Christian philosophers often overlook the crucial importance of a nondiscursive manifestational witness to God’s powerful redemptive work, as they overemphasize the role of discursive, intellectual reasons. This deficiency may be the residue of a dubious kind of epistemic coherentism that lacks the needed resources of a modest experiential foundationalism. Alternatively, it may stem from a debilitating confusion of the conditions for one’s either having or manifesting evidence and the conditions for one’s giving an argument. We do well, however, not to confuse evidence and an argument. If all evidence is an argument, we face a devastating epistemic regress problem.

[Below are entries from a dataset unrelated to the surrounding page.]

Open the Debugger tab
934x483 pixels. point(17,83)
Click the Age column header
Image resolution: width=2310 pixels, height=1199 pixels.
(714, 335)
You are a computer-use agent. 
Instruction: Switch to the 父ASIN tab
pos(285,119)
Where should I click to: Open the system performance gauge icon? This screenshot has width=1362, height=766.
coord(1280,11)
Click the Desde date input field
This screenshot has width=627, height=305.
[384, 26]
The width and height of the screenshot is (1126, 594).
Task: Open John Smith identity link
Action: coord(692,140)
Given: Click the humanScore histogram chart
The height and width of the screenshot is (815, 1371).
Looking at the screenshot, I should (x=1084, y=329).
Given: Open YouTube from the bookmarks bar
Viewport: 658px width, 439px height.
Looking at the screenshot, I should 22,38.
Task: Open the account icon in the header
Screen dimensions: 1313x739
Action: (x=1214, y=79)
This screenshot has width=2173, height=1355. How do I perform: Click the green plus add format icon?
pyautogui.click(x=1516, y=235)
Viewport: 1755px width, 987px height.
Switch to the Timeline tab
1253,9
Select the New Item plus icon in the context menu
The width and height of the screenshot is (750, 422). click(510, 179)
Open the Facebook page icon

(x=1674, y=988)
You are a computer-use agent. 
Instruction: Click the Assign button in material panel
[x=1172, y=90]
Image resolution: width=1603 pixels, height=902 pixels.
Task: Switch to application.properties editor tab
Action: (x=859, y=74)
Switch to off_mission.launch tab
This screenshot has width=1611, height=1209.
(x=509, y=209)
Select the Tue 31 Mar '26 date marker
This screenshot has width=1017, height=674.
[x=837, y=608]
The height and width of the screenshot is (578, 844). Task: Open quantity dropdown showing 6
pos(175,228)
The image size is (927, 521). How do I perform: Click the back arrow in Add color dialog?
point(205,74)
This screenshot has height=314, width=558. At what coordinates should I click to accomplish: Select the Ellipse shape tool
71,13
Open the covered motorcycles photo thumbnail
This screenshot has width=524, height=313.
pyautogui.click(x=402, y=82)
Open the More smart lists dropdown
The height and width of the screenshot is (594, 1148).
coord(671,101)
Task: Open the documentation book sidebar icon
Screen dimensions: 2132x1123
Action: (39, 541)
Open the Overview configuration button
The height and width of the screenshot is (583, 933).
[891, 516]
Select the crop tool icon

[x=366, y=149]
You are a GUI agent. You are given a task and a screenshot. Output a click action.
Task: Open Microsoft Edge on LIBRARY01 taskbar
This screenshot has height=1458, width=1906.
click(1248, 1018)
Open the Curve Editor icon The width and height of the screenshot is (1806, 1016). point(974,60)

One’s foundational reasons or evidence need not be discursive or assertive, but can be nonpropositional character traits supplied by God’s Spirit: love, joy, peace, patience, gentleness, and so on (see Gal. 5:22–23). Accordingly, John’s Gospel portrays Jesus as announcing that his disciples will be known by their agapē for others (Jn. 13:35). Jesus did not mention, allude to, or use any philosophical arguments in this connection, or in any other connection, for that matter. The same is true of his followers who are represented in the New Testament, although some of them were perfectly capable intellectually of wielding philosophical arguments. This noteworthy fact, moreover, does not qualify as a deficiency in their actual reasons, evidence, or mode of engagement.Talk is cheap, especially regarding God, and therefore many inquirers will wonder whether a confession has support from a corresponding nondiscursive witness, which can have power and cogency irreducible to statements and arguments.
Paul K. Moser, Gethsemane Epistemology, Philosophia Christi, Vol. 14, No. 2, Page 267.
Moser’s brilliant paper makes a convincing case that calls for evidence of God can never be divorced from the particular context of the individual demanding the evidence. We experience the power of God on his terms and then become personified evidence for him.